Dan Berger and Andy Cornell
January 24, 2007
Sometimes studying history is useful for more than passing a test. This is one of them. In 1969, opposition to the immoral war against Vietnam was nearing its height on the streets and college campuses of the United States. In Vietnam itself, U.S. troops were losing ground, even as they deployed vicious chemical weapons such as Agent Orange on the people and countryside of the small country in southeast Asia. More and more American soldiers were pledging their sympathies with the radical movements in their own country while expressing confusion over the purpose of U.S. involvement overseas. Despite his campaign promise to end the conflict, President Nixon's response was to expand the war by launching bombing raids against Cambodia, a neighboring country accused of harboring that era's political bogeymen, communist insurgents.
Sound familiar? Not two months after voters delivered an unmistakable electoral mandate against the current illegal and brutal U.S. occupation of Iraq, and with top generals declaring the fight militarily hopeless, President Bush announced his intention to expand rather than curtail the war, by sending an additional 21,500 troops to Iraq. Despite the callous arrogance it exposes, Bush's expansion of the war is nothing new. Still, the more relevant historical question is, what did those U.S. citizens who opposed the Vietnam War--after years of peaceful marches and voting for nominally anti-war candidates--do in response to Nixon's escalation?
They set their country, our country, ablaze, literally and metaphorically. The expansion of the Vietnam War into neighboring countries resulted in massive resistance that shut down college campuses through student strikes--often punctuated with incendiary blasts targeting ROTC buildings and the laboratories of professors paid by the government to research more effective ways to kill or repress people--and turned out spirited protests in cities and towns across the country. Many demonstrators realized that the pageantry of marching down prearranged routes had proven insufficient to stop the war.
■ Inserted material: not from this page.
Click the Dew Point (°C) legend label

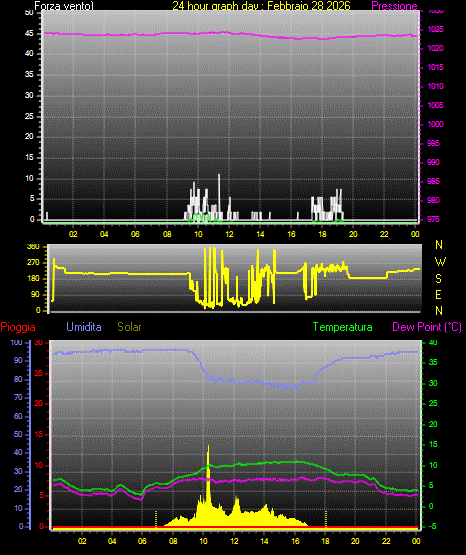(x=427, y=327)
This ethical quandary required a political leap: Having taken each of the actions allotted for citizen participation within the liberal democratic system (voting, writing to Congress, circulating petitions, marching) without meeting their goals, they were still culpable for the massive, daily violence enacted by their government. The war's expansion necessitated an immediate and unequivocal response, even if that meant taking actions considered illegal by that same government. Anti-war actions in the spring of 1970 harnessed this unbridled anger to directly confront the war makers and make their policies unable to function as long as the criminal war continued.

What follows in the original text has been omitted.